Bundled Payments Are Moving Accountability Into the Least Structured Setting in Health Care
Laura P. McLafferty, MD
Lawrence J. Choi
The new bundled-payment push from Centers for Medicare and Medicaid Services (CMS) is not just a reimbursement story.
It is an operating-model story.
For years, health care leaders have debated how much post-operative recovery can safely move out of high-cost institutions and into lower-cost settings. CMS’s Transforming Episode Accountability Model (TEAM) makes the next phase of that debate much harder to ignore. Beginning in 2026, the mandatory model will hold selected acute-care hospitals responsible for the cost and quality of care from hospital-based surgery through the first 30 days after surgery. CMS has made clear that the model is designed to promote better care coordination, smoother transitions between providers, quicker recovery, and fewer preventable hospital and emergency department visits.
This is no small administrative tweak; it is a redistribution of accountability. Under TEAM, hospitals are not asked only to perform successful surgery, they are also tasked with managing what happens after patients leave the structured environment of the inpatient setting.
Alas, the post-discharge window and related postoperative care usually unfolds in the least structured setting possible: the home.
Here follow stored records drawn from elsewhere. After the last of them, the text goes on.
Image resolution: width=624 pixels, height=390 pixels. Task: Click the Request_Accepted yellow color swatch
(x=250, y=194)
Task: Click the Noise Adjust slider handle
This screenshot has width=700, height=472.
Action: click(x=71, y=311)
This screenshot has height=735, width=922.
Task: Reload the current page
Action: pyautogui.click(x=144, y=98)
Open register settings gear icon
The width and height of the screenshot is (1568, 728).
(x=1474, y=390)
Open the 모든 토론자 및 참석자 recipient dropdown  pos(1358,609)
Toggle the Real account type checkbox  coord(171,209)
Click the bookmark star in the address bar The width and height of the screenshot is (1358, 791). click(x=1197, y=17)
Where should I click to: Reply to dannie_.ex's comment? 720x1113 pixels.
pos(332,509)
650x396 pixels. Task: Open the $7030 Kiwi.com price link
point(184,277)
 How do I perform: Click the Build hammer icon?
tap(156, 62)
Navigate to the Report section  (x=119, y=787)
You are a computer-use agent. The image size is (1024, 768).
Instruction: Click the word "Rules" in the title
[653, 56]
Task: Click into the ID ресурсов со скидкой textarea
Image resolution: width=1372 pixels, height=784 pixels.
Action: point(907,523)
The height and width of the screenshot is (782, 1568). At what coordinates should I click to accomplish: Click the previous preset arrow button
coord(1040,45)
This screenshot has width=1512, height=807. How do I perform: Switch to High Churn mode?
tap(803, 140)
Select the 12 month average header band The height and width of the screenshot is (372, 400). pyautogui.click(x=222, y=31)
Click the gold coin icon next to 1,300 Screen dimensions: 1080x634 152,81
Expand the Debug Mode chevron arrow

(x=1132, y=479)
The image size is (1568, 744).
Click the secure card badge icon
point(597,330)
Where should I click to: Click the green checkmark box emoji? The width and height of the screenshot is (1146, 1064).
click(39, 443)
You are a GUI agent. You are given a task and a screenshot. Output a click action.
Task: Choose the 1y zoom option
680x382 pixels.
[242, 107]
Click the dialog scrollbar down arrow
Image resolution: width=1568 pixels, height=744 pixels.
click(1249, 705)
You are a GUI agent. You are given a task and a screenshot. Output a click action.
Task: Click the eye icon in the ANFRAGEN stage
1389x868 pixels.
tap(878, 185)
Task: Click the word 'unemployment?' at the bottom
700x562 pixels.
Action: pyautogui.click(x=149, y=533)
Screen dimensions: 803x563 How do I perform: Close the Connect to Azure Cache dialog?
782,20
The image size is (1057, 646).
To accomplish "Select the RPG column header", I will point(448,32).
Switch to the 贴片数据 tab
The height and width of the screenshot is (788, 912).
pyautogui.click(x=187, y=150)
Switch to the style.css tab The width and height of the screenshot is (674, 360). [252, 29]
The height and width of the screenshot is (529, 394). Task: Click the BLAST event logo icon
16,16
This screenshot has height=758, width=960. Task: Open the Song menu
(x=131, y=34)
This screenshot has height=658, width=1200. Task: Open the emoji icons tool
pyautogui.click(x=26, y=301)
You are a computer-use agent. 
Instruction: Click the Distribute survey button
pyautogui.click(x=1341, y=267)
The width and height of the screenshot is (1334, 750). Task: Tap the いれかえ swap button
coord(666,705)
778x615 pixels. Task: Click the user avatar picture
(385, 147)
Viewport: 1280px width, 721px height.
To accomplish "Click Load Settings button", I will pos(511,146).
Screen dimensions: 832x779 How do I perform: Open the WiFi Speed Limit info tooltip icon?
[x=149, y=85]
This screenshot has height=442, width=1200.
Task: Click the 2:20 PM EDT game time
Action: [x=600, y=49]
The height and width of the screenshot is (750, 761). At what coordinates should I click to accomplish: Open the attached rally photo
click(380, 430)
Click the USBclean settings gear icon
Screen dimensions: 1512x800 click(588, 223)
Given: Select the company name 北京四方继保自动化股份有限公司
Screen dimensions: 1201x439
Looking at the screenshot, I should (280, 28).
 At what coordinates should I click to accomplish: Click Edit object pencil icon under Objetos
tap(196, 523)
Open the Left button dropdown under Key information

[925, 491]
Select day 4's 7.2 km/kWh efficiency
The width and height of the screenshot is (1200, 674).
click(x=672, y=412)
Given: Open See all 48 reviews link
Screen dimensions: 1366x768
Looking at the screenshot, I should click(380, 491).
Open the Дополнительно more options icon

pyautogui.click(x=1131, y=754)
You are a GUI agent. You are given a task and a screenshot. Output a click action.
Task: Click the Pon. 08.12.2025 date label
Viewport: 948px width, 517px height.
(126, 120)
Hospitals, skilled nursing facilities, rehabilitation centers, and clinics do more than deliver care; they supply the hidden infrastructure that makes care execution possible. In those environments, schedules are built in. Accountability is visible. Tracking is continuous. There is at least some approximation of a single source of truth. Coordination is part of the operating model. When care moves into the home, those needs do not disappear. What changes is the operating environment. At home, responsibility becomes diffuse, tracking becomes fragmented, and coordination becomes improvisation. That is the central operational problem.
Federal agencies already understand pieces of this problem. The Agency for Healthcare Research and Quality (AHRQ) defines care coordination as the deliberate organization of patient care activities and the sharing of information among all involved participants. Its hospital-to-home transition guidance emphasizes that discharge requires the successful transfer of information from clinicians to patients and families in order to reduce adverse events and to prevent readmissions. CMS’s own bundled-payment materials similarly describe fragmented recovery and poor transitions as problems the model is meant to address.
This is where the bundled-payment conversation needs to become more operationally honest. The riskiest part of the episode is often not the plan on paper, but the gap between the plan and what actually happens once the patient is home.
Discharge instructions are static; recovery is not. Medications are missed or taken incorrectly. Symptoms are noticed but not interpreted. Tasks are assumed to be completed but are not. Multiple caregivers operate with partial information. Escalation is delayed—not because of indifference, but because no one has reliable visibility into what is happening.
Under bundled accountability, this gap is no longer anecdotal—it is the primary source of clinical risk, financial exposure, and avoidable utilization.
That gap is hard to manage partly because the most important signals after discharge are often unstructured. Early warning signs emerge as observations embedded in context. Without structure—who observed the change, when it occurred, and in relation to which task—those observations remain operationally weak. They cannot be reliably interpreted, triaged, or acted upon at scale.
The instinctive response is to increase monitoring, documentation, and communication. But that runs directly into clinician capacity constraints. Adding more manual tracking, more inbox messages, and more fragmented inputs does not solve the problem—it redistributes it.
Hospitals will not succeed under bundled-payment models by asking clinicians to work harder across the same fragmented information streams. Nor can they assume that patients and family caregivers will reliably coordinate complex recovery workflows on their own. The limiting factor is not effort. It is the absence of operating infrastructure in the home.
Hospitals operating under bundled-payment accountability need a care operating model for the post-discharge window in the home, anchored by a nurse point person and designed for an unstructured environment where tracking, adherence, and escalation can no longer depend on hospital workflows.
That operating model should do five things well. It should give a nurse point person visibility across multiple patients in recovery. It should make it easy for patients and families to record vital measurements, symptoms, and completion of care-plan tasks without turning home life into a charting exercise. It should automatically flag non-adherence, missed tasks, or signs of deterioration early enough to matter. It should make it easy for patients and caregivers to record unscheduled events, such as PRN medication use and unexpected changes in condition, within the care workflow. And it should provide secure, contextual communication so that questions from patients and families arrive inside the logic of the episode, not as isolated fragments stripped of history and relevance.
This is not a technology-first argument. It is an accountability argument. Bundled payment models are exposing a structural flaw in modern care delivery: we have become more willing to shift care into the home than to shift structure into the home with it.
For hospital leaders and physicians alike, the question is no longer whether the home matters. CMS has already answered that. The question is whether post-discharge care in the home will remain an improvised handoff between discharge paperwork and family effort, or whether it will become a managed operating environment with real visibility, real escalation logic, and real accountability.
That is the threshold where bundled care stops being a payment experiment and starts becoming a different way of running medicine.